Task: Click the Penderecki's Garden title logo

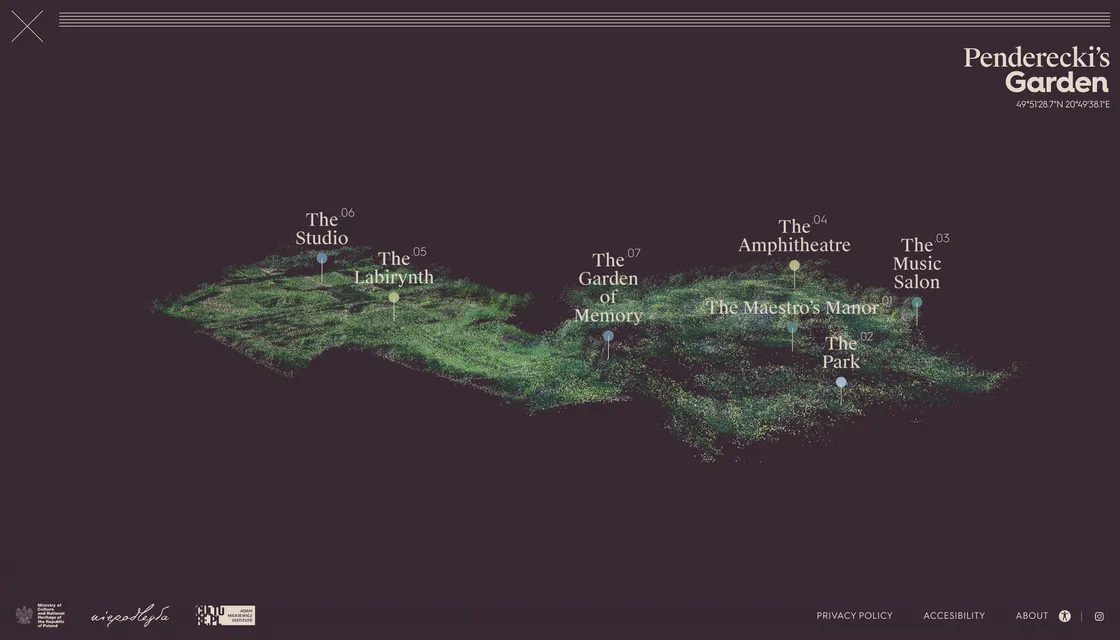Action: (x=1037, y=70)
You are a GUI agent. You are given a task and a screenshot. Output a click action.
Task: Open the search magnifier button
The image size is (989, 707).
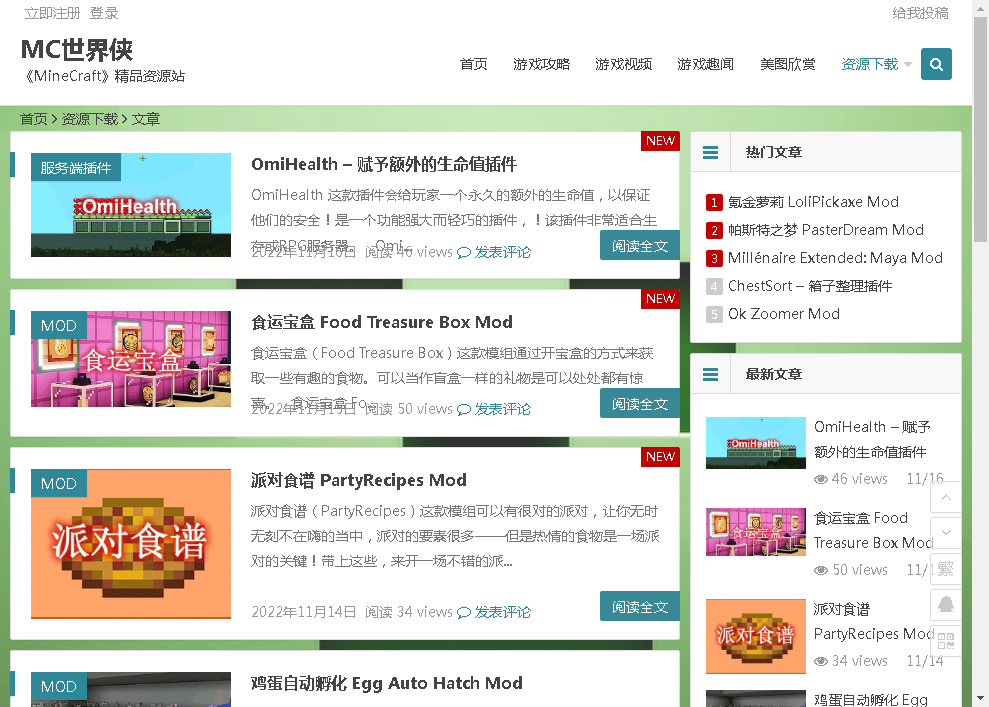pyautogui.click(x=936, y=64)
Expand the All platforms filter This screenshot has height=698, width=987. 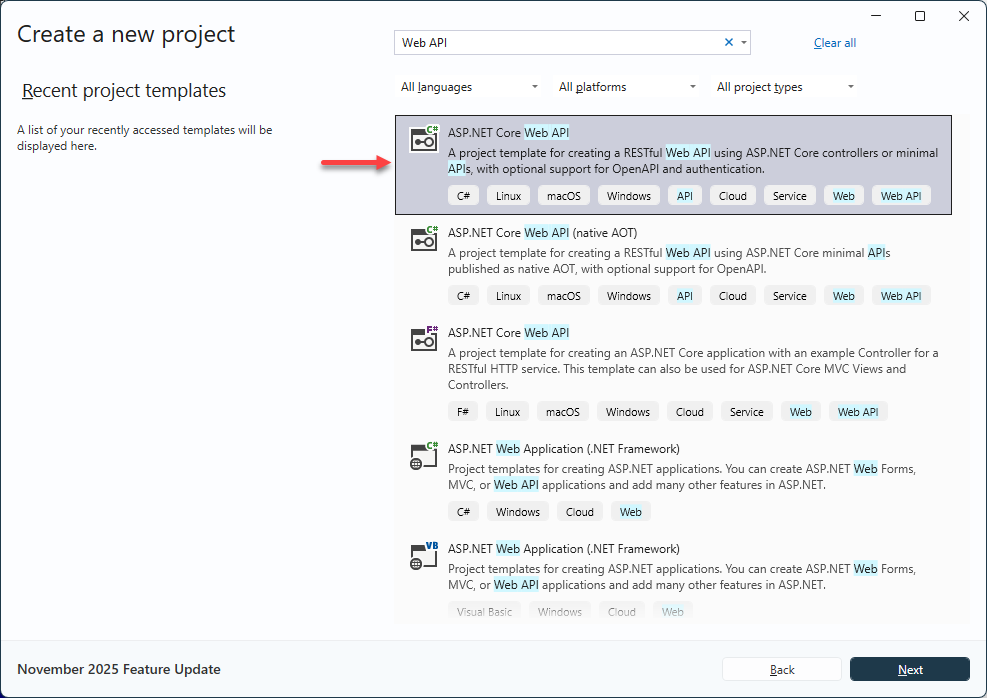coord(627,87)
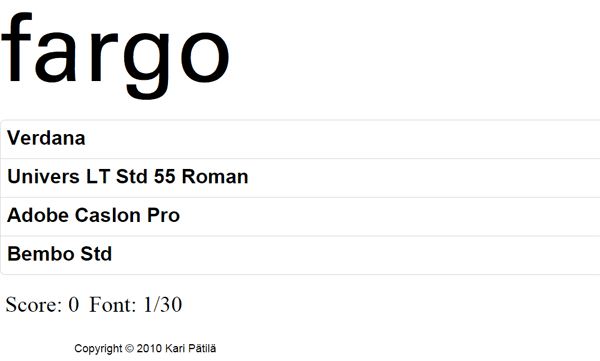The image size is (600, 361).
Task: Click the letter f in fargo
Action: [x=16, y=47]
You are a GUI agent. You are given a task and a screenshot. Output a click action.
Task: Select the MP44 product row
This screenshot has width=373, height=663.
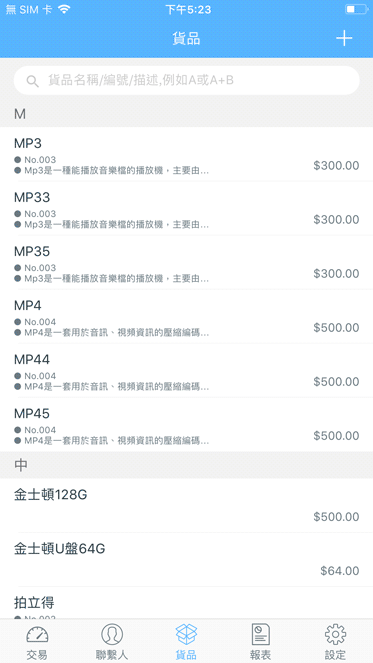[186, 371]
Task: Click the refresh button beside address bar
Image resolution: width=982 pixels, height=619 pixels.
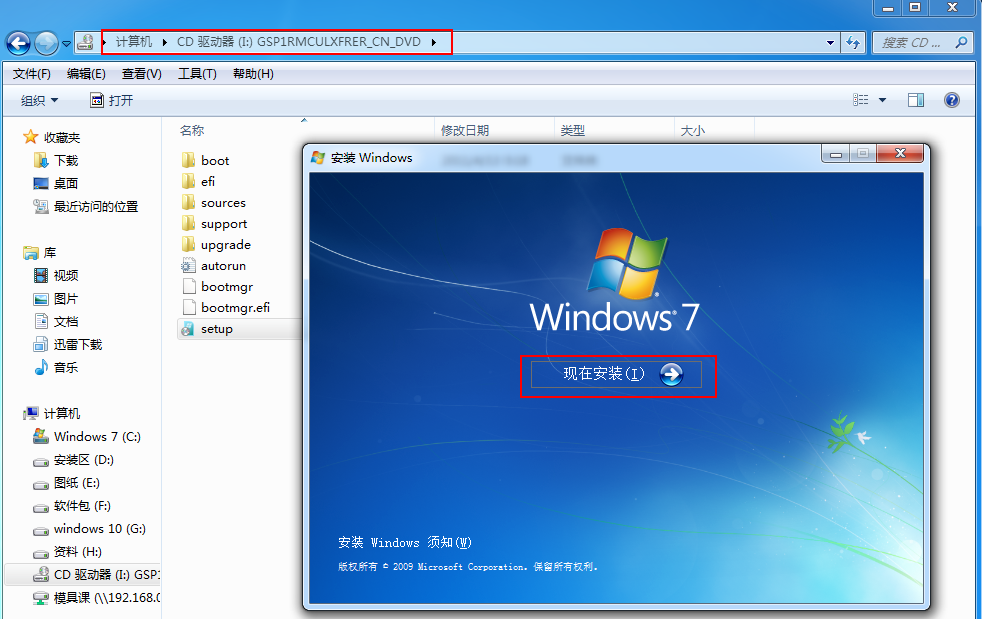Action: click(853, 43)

§

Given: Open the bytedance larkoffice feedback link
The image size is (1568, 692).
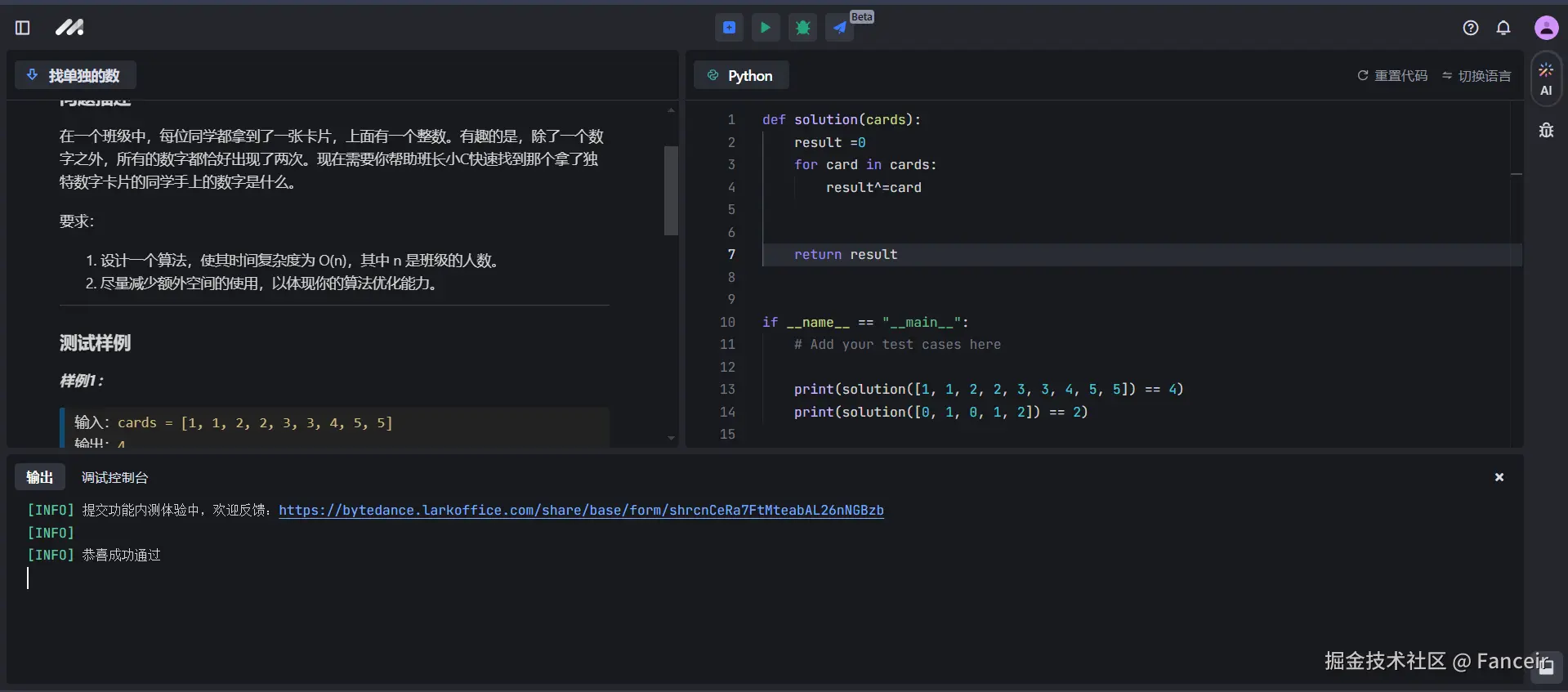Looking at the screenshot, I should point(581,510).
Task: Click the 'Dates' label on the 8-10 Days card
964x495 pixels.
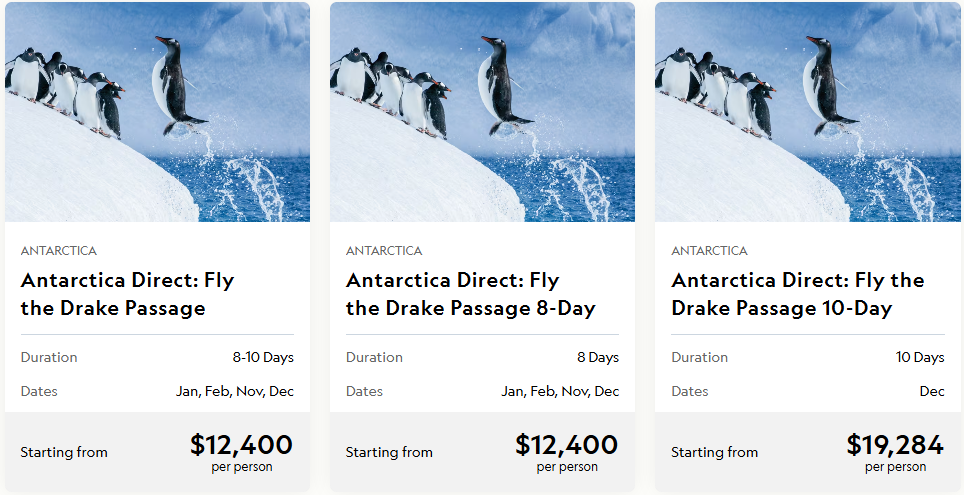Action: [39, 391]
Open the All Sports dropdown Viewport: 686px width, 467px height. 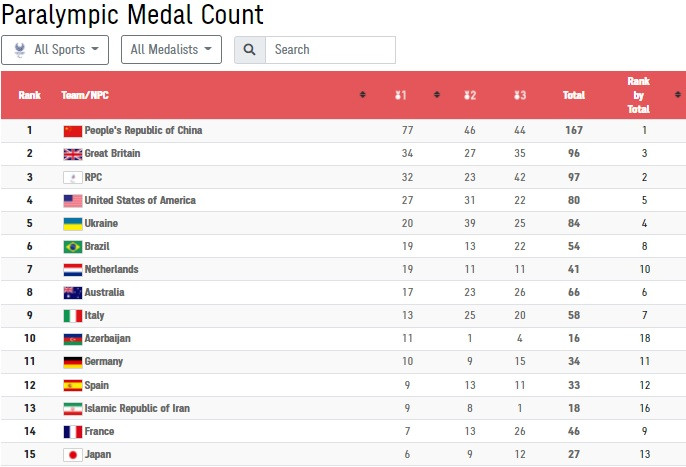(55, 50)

§

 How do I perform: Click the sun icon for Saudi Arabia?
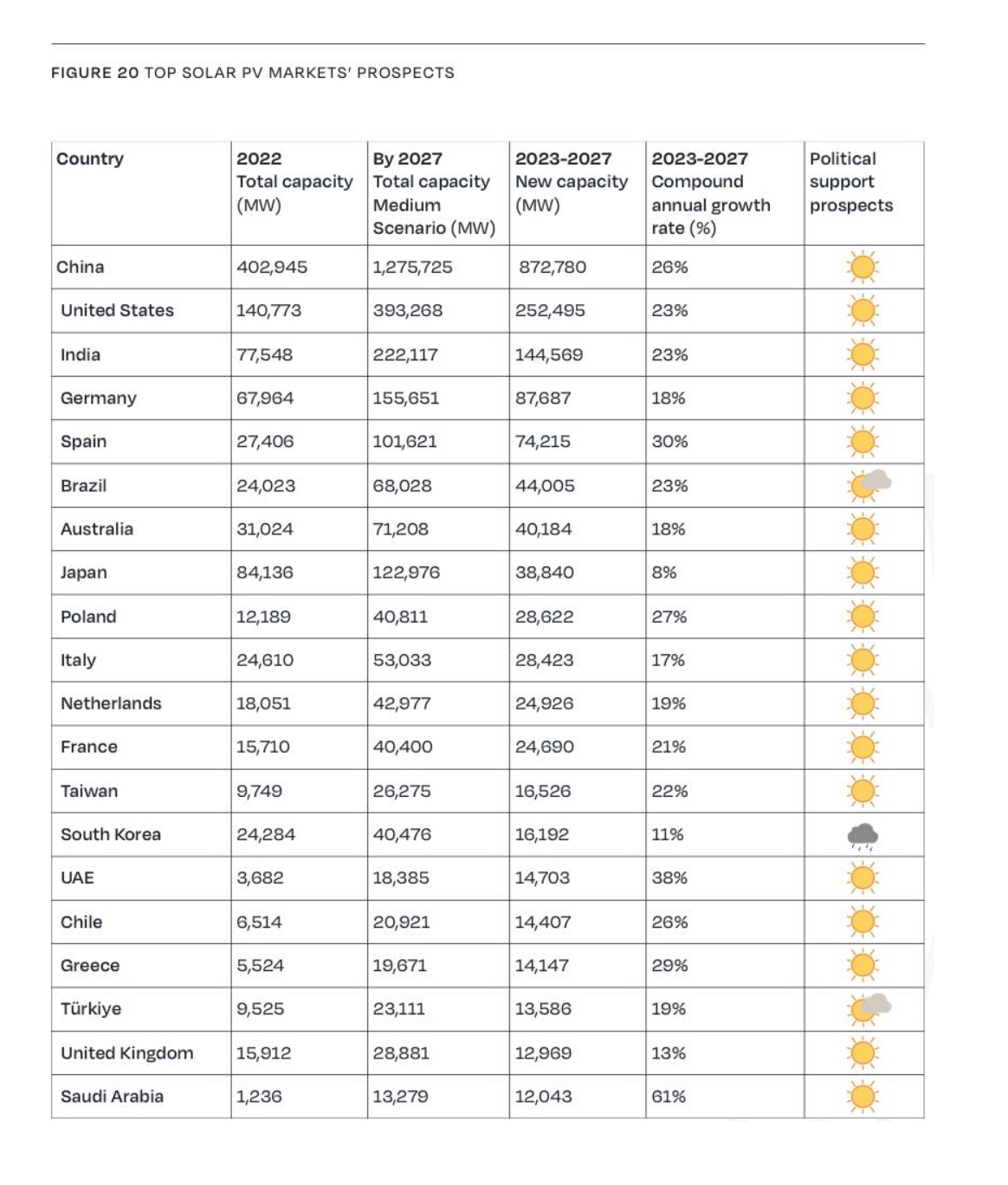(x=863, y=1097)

§

BRIEF.
Please say how many lines in the records above contain the word "button", giving the number alone.

TASK SOLUTION.
2